We took the next plane—it felt that way, anyway. Just like that, we were in Los Angeles. My father had me call Lansdorp from the airport’s pay phone. We needed directions to the club in Beverly Hills, and he figured I’d have better luck with Lansdorp on the phone. It’s harder to be gruff and sarcastic to a little kid.

Lansdorp picks up. Grunts. Groans. “What?”

“Hi, this is Maria Sharapova.”

“What the hell do you want?”

“I have an appointment to come and see you this afternoon.”

“Yeah? So what? Is this the afternoon? Why do you people keep calling?”

“We need directions.”

“What?”

“Directions.”

“Take the 405. Exit at Sunset.”

Bang. He hangs up.

I turned to my father and said, “Who is this monster you’re taking me to see?”

“I hear he’s very good,” said Yuri.

This was my first time in L.A. Yuri was careful with the money we got from IMG and Nike—there were not a lot of frills in our life—so I was thrilled when we went to get our rental car and found they had mixed up our reservation: it was a sports car, a red Mustang convertible! We sat in the smog and traffic of the freeway, but I was dazzled by the palm trees, the mansions, the distant hills, and the big broad boulevards all ending at the Pacific Ocean, which is of course the end of America.

[Dataset content]:
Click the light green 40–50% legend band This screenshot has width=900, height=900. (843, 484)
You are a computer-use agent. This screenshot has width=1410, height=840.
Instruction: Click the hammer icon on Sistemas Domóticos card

[What you should do]: Will you write out everything in the Los Angeles passage from "This was my" down to "end of America."? The lines have nothing to do with the Los Angeles passage.

[Exercise answer]:
This was my first time in L.A. Yuri was careful with the money we got from IMG and Nike—there were not a lot of frills in our life—so I was thrilled when we went to get our rental car and found they had mixed up our reservation: it was a sports car, a red Mustang convertible! We sat in the smog and traffic of the freeway, but I was dazzled by the palm trees, the mansions, the distant hills, and the big broad boulevards all ending at the Pacific Ocean, which is of course the end of America.